Montag, 4. Oktober 2010

Geschichte des Liberalismus

Das Liberale Institut in Zürich hat verdienstvollerweise eine PDF-Version des Buches Die Partei der Freiheit: Studien zur Geschichte des deutschen Liberalismus von Ralph Raico zum Download bereit gestellt. Die gedruckte Ausgabe des Buches ist 1999 im Verlag Lucius und Lucius, Stuttgart, in der Reihe Schriften zur Wirtschaftspolitik, Bd. 7, ISBN 3-8282-0042-7, veröffentlicht worden.

Ralph Raico ist Professor für europäische Geschichte an der State University of New York. Er hat in den 1960er-Jahren unter Betreuung von Friedrich von Hayek seine Dissertation an der Universität von Chicago geschrieben. Er war Herausgeber der New Individualist Review und übersetzte Schriften von Hayek und Ludwig von Mises ins Englische.

──────────────────────────────

* **AUFGABENSTELLUNG**:
Unter wessen Betreuung schrieb Ralph Raico laut dem Auszug seine Dissertation? Das Material hier hat mit dem Auszug nichts zu tun.

* **ENTNOMMENE ANGABEN**:
──────────────────────────────

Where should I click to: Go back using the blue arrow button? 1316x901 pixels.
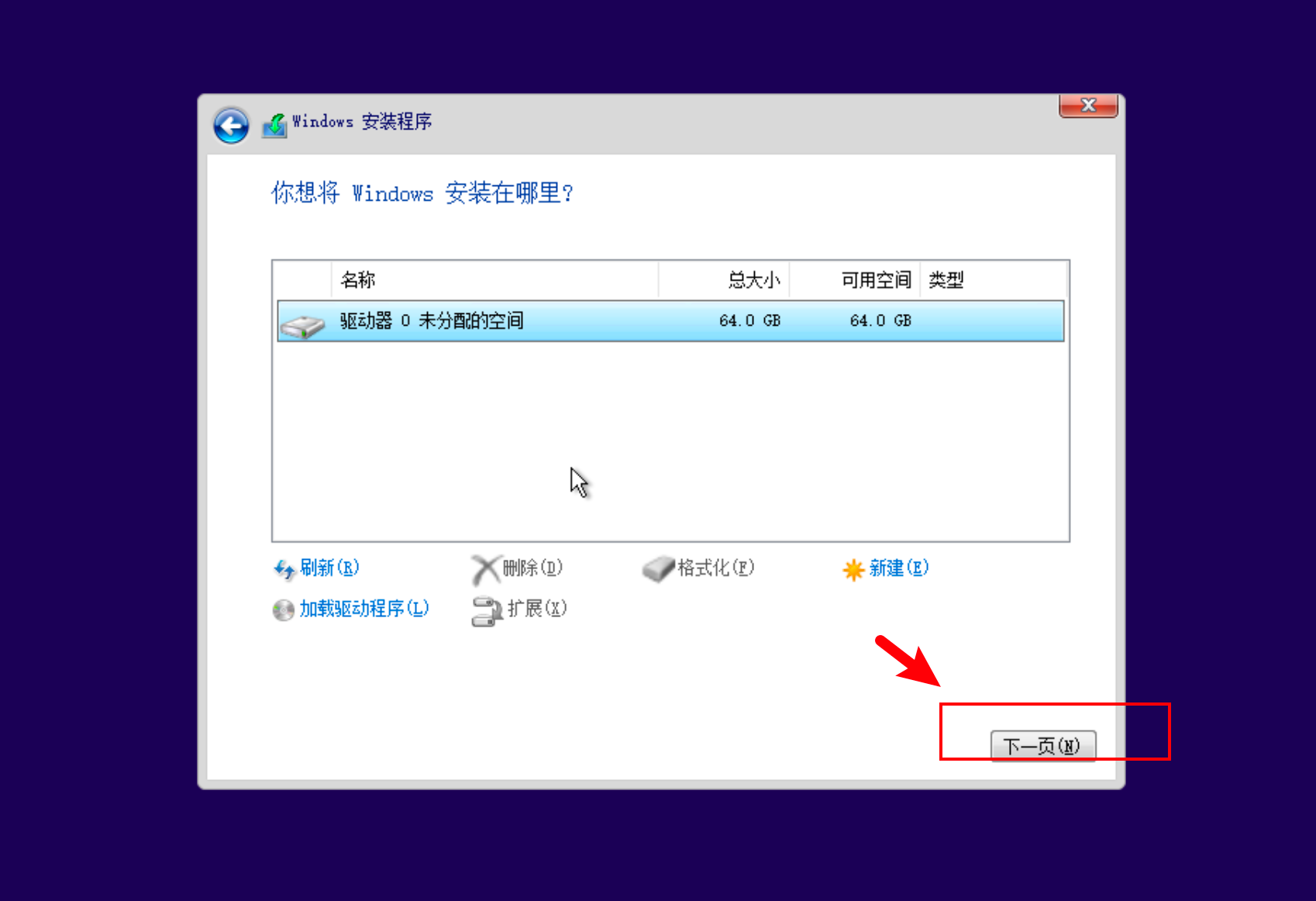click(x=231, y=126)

──────────────────────────────

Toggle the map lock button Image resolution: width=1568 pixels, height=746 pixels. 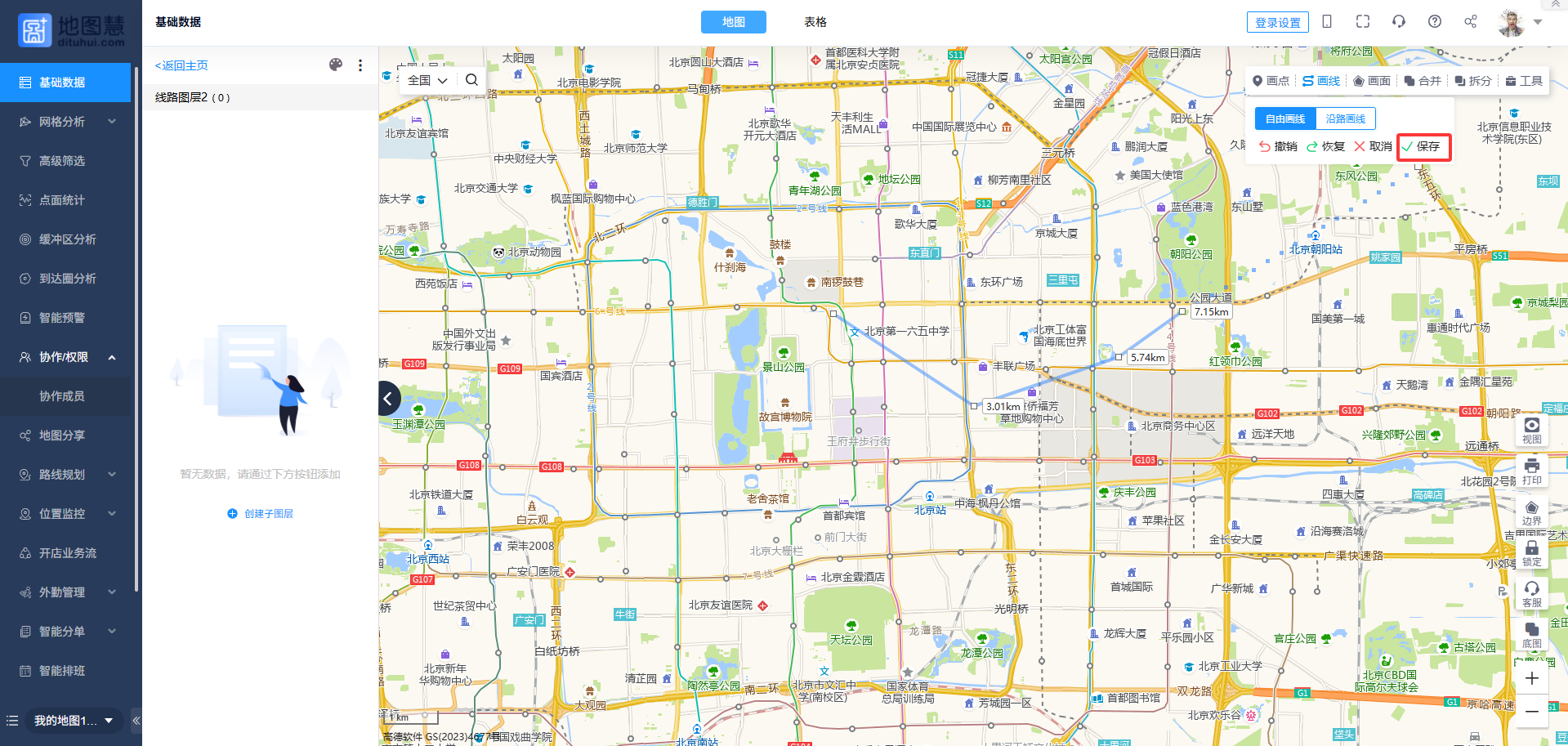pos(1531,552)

──────────────────────────────

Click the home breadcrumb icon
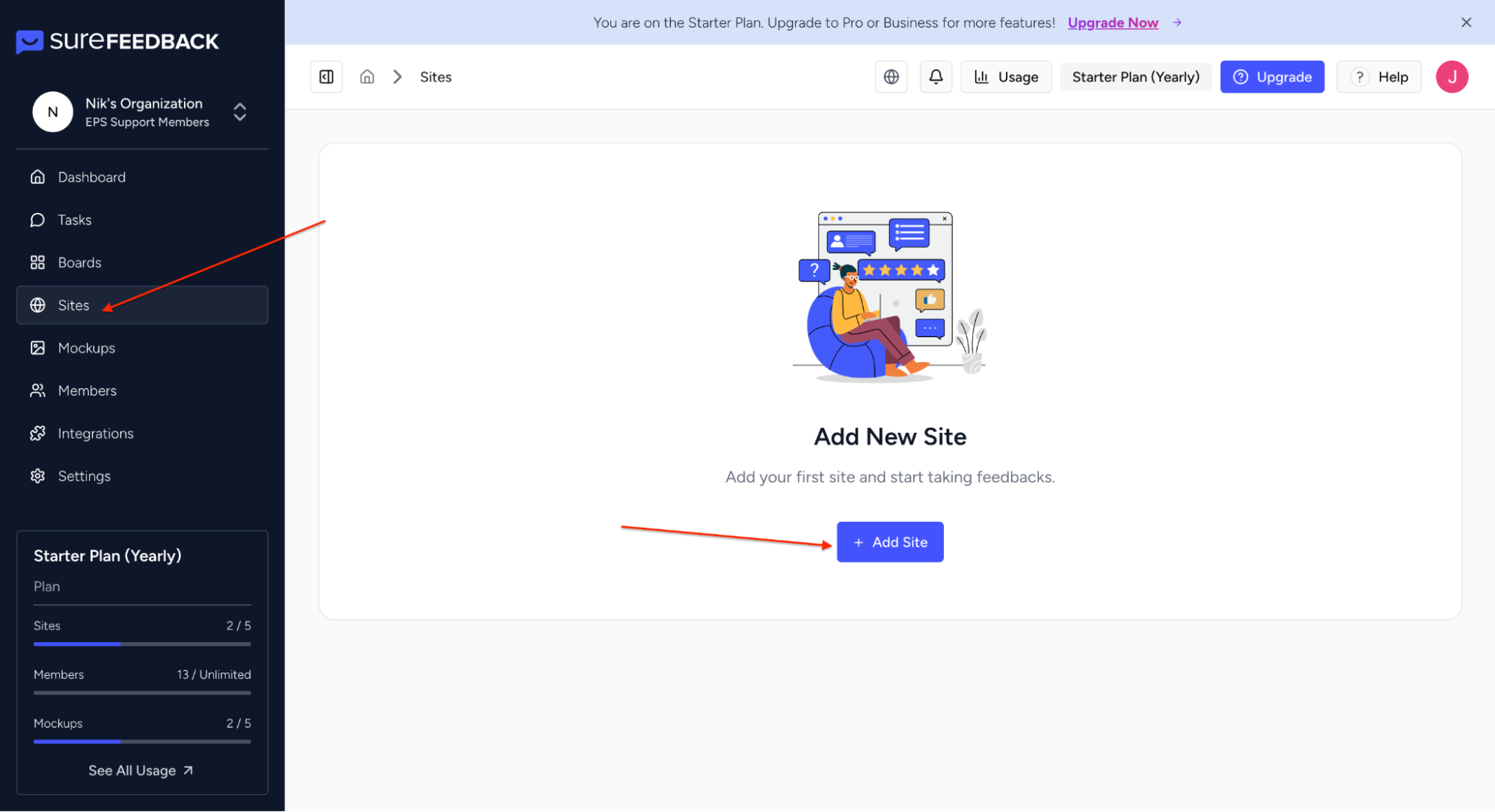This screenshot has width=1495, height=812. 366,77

──────────────────────────────

* **ERGEBNIS**:
Unter Betreuung von Friedrich von Hayek.